Anand Venkateswaran
2001 Prasanthi Nilayam
The woman stood at the base of the hill, looking up. Two boys, one on either side of her, were looking up too. The woman took the boys’ hands in hers and began climbing. A little way up, a brightly lit cave beckons. She enters with the two boys, her sons. Swami smiles radiantly and welcomes her in. She is overwhelmed, prostrates herself and rises, eyes shining with tears. Swami then asks her to prepare a small meal for them. The woman does so, and she serves him, deeply grateful for the opportunity. Swami then tells her go back home. She leaves, but hesitates for a second, worried what her four-year-old sons would do. When she turns around, the boys are sitting by Swami on a rustic cot, smiling.

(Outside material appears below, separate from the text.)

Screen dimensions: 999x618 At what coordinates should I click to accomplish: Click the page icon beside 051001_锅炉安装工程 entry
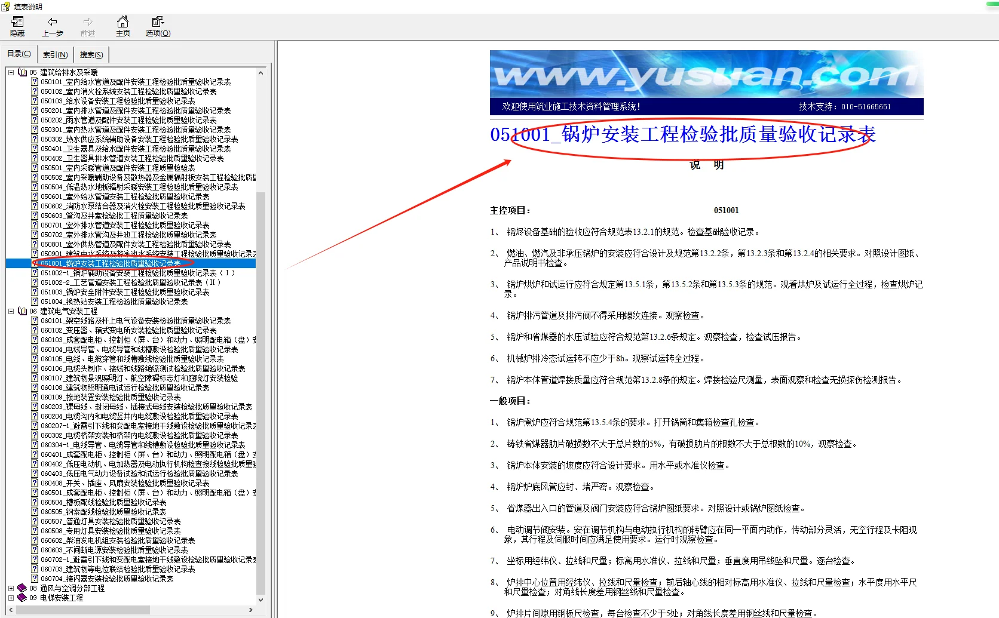[35, 263]
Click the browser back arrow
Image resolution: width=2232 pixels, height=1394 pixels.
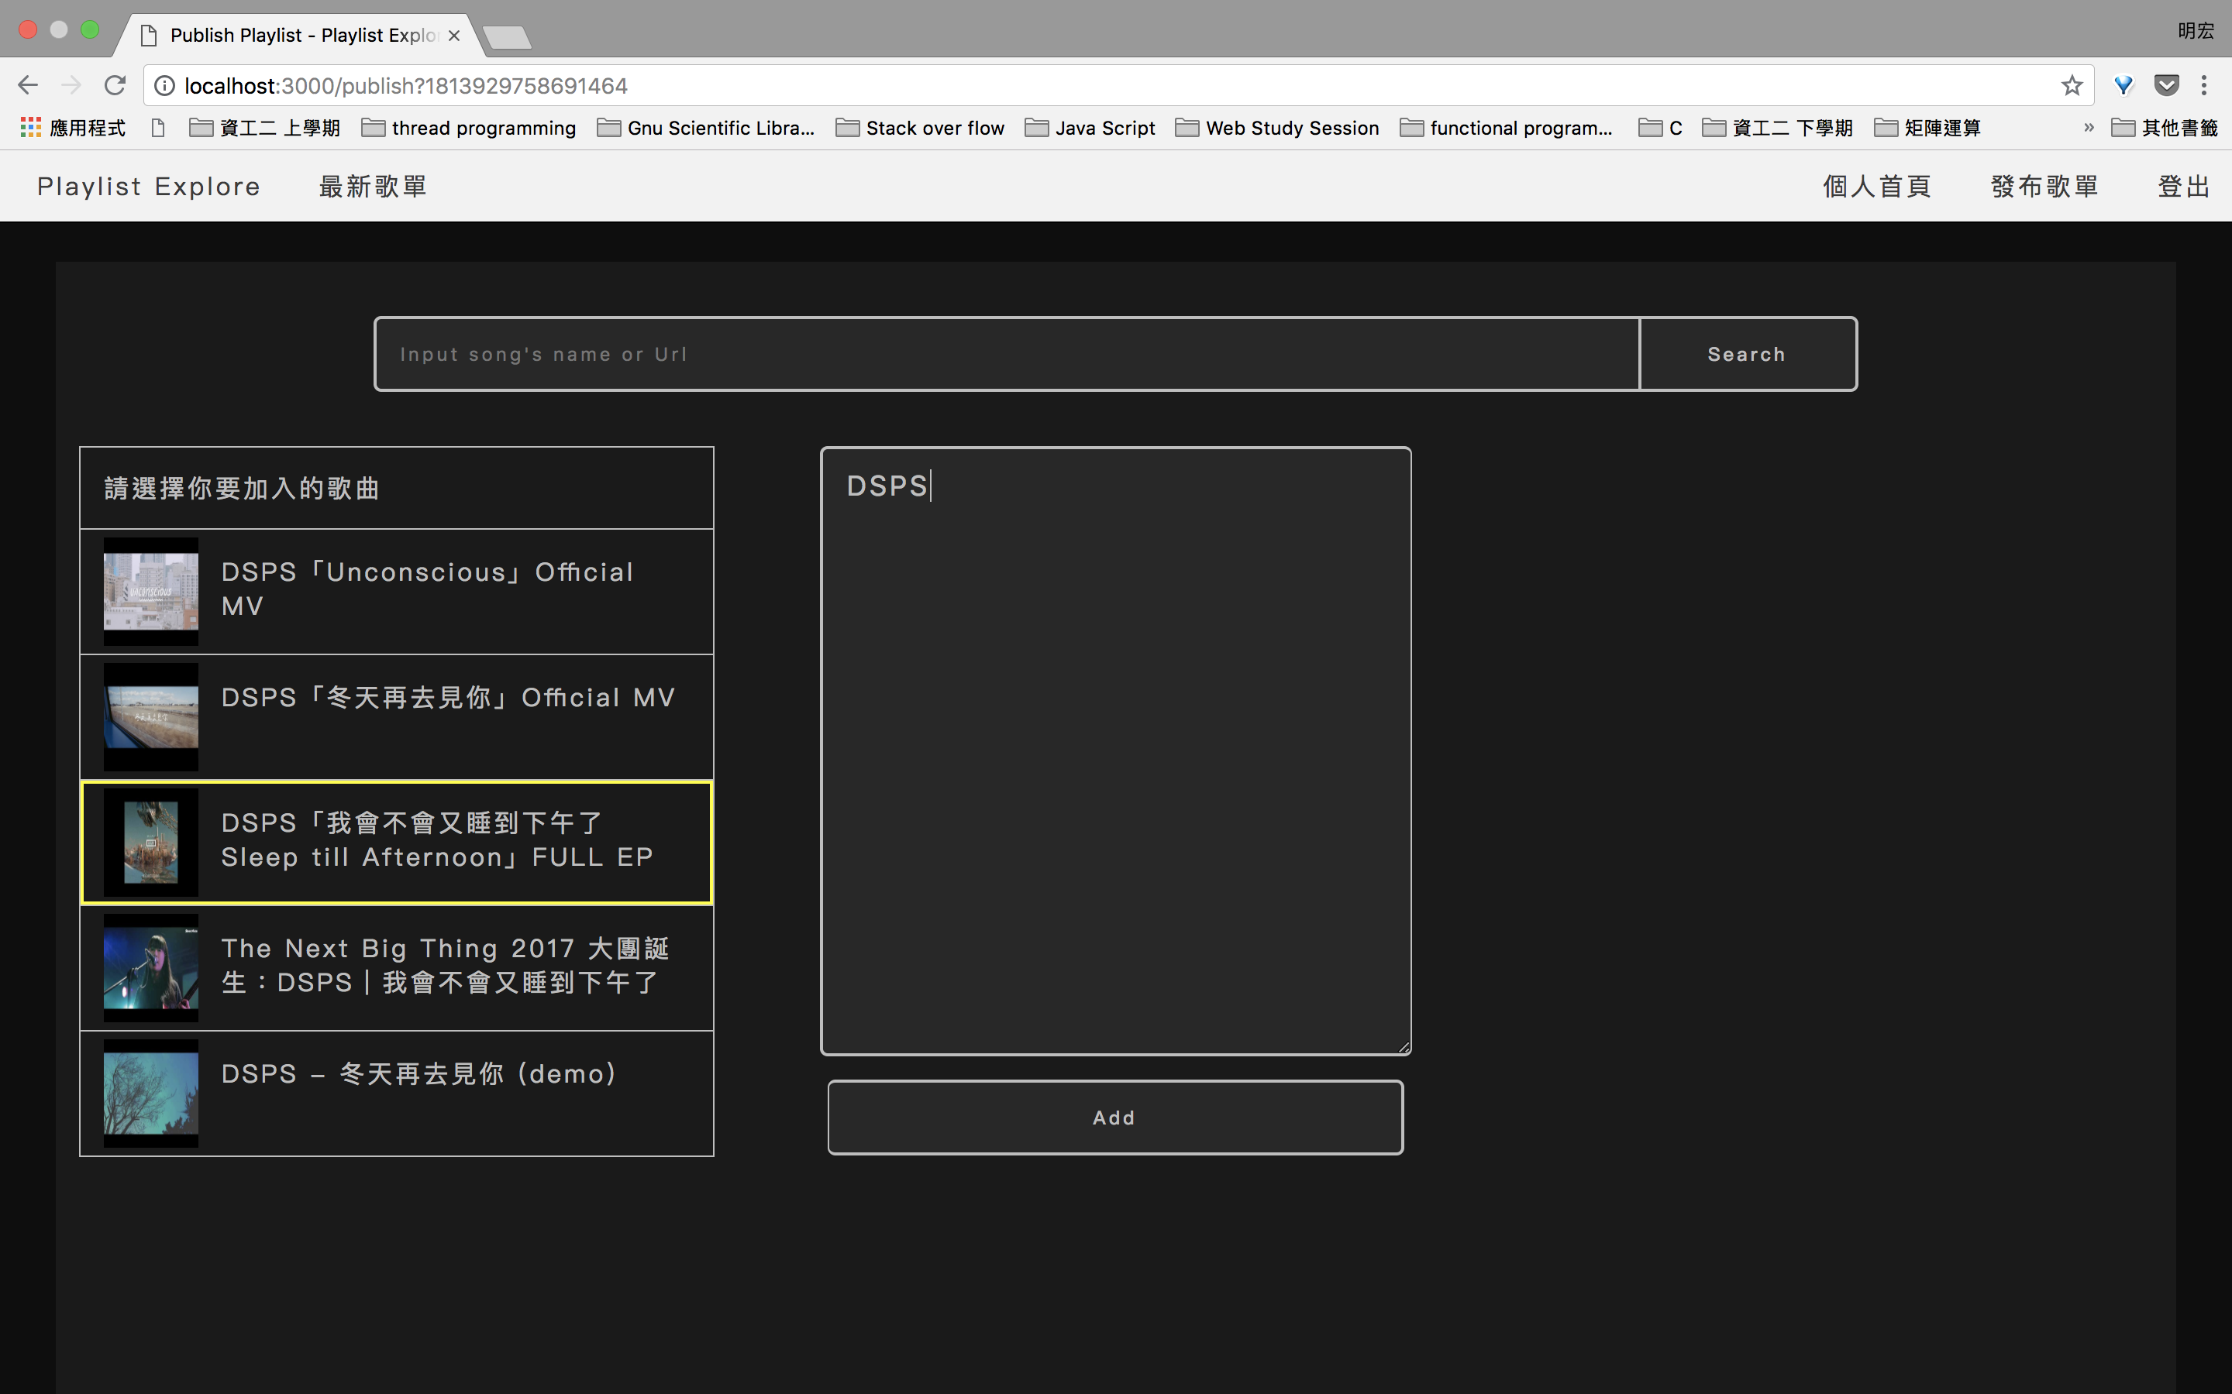pyautogui.click(x=28, y=86)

Swami says to her, “Don’t worry, I will take care of the children. I will always take care of them.” And then, my mother woke up.

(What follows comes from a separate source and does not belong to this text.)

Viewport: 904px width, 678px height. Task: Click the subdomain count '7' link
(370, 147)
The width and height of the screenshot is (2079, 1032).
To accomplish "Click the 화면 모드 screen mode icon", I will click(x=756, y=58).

Was it a dream? As far as my mother was concerned, it was a Darshan, and an assurance. As for my twin brother and I, the two boys in that dream, it was the first chapter of a lifelong embrace.
Very little of my experience of Swami was first-hand. I am not among those fortunate to have been granted close physical proximity. As a student in Parthi for two years, I naturally experienced more of him than an everyday pilgrim might, but it was nowhere near what I had naively imagined I was entitled to. I worried about this for years, often doubting my devotion, inner purity and on some childish, petulant moments, His divinity. However, I realised later that Swami had indeed given me the gift of his presence. You see, my experience of Swami was through his institutions, through my teachers, through his devotees, and through those moments of unarguable serendipity – the moments when a picture, a Bhajan, some stray reference of his travels across your circumstances and your worries, is a gift of clarity amid chaos.
It is only when I sit and think about it that I realise how much of it was, and is, divine orchestration. Swami entered my life through music. I sang Bhajans in my school in Visakhapatnam for nine years. As a child, the tunes were fun. Then the words and Bhavam began to sink in. I found him in many an electrifying moment, when the voices of a hundred people joined mine in a crescendo of devotion. The words ‘Sai Ram’ had become the most uttered words within a few years. I found him in those words, delivered with countless modulations in infinite contexts, conveying happiness, surprise, grief, empathy, even anger. I found Him in the selfless, often unbelievable generosity of my teachers at a Sai School in Vishakhapatnam, who had grown up under his wing and dedicated their lives to teaching us values. I found him in the energy, in the burning conviction of his devotees for whom Seva was second nature, a 1,000km bicycle ride a small token at His lotus feet. With each passing year, Sai had become inseparable from every aspect of my life.
Swami’s influence is DNA-deep. I have seen people treat me with kindness and respect for reasons beyond what I have done for them. I sincerely believe Swami has blessed each of us, his students, with a fragment of His persona. If there is any good in me, any gentleness, any decorum, any generosity, humility or integrity just for the sake of it, or even an effort to imbibe these qualities, I point to the source – a brilliantly lit cave in a mother’s dream.
Brother Anand Venkateswaran is based out of Chennai and works as the Social Media Manager at an IT firm. He is involved in seva activities in the Visakhapatnam Samiti and Sai school there. He is a singer and has shared Sai Bhajans on various stages across Tamil Nadu and in Madhya Pradesh.